As “powerful as Siri is, I’d like to see it be able to do more – much, much more,” Ben Lovejoy writes for 9to5Mac. “My single biggest frustration with it right now is that I have all these apps on my phone that can answer lots of questions and do lots of things, but Siri has no access to most of them. If it’s an Apple app, no problem. I can ask Siri to send a text, remind me to buy milk when I pass my local shop, play some Anna Nalick, show me the photos I took yesterday and a lot more.”
“But what I can’t yet do is ask the time of my next train home, despite having an app on my phone that can answer that question,” Lovejoy writes. “I can’t ask it to show me today’s Timehop, nor can I ask it to post that to Facebook. I can’t ask it to post something to a Hipchat or Slack chatroom. I can’t ask it to call an Uber car. I can’t ask it to translate ‘Where is the nearest pharmacy’ into Mandarin.”
“An API that allows third-party apps to interface with Siri seems, at first glance, a small thing to ask,” Lovejoy writes. “But I recognize that the reality is very different. What I’m asking for here is non-trivial.”
Much more in the full article – recommended – here.

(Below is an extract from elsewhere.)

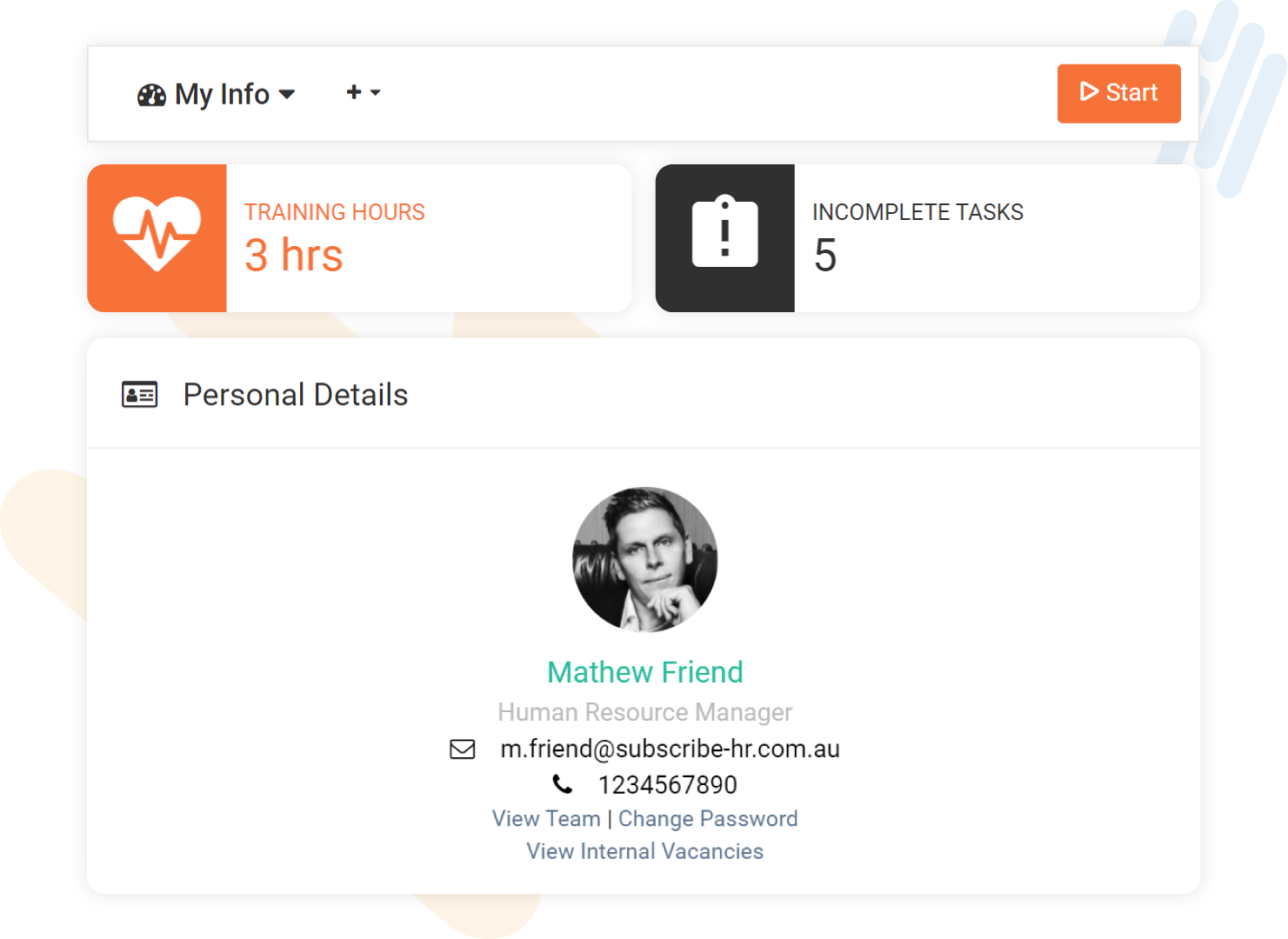Click the Personal Details ID card icon

[139, 394]
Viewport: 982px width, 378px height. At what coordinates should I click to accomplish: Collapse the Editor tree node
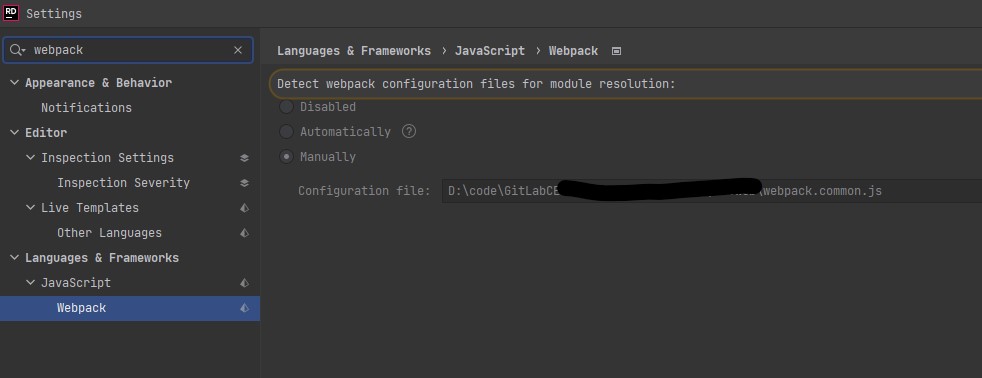(14, 133)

MacDailyNews Take: Apple’s webpage lists all of the things Siri can do, stating:
Talk to Siri as you would to a friend and it can help you get things done — like sending messages, placing calls, and making dinner reservations. You can ask Siri to show you the Orion constellation or to flip a coin. Siri works hands-free, so you can ask it to show you the best route home and what your ETA is while driving. It works with HomeKit to let your voice be the remote control for connected products in your home. And it’s tuned in to the world, working with Wikipedia, Yelp, Rotten Tomatoes, Shazam, and other online services to get you even more answers. The more you use Siri, the more you’ll realize how great it is. And just how much it can do for you.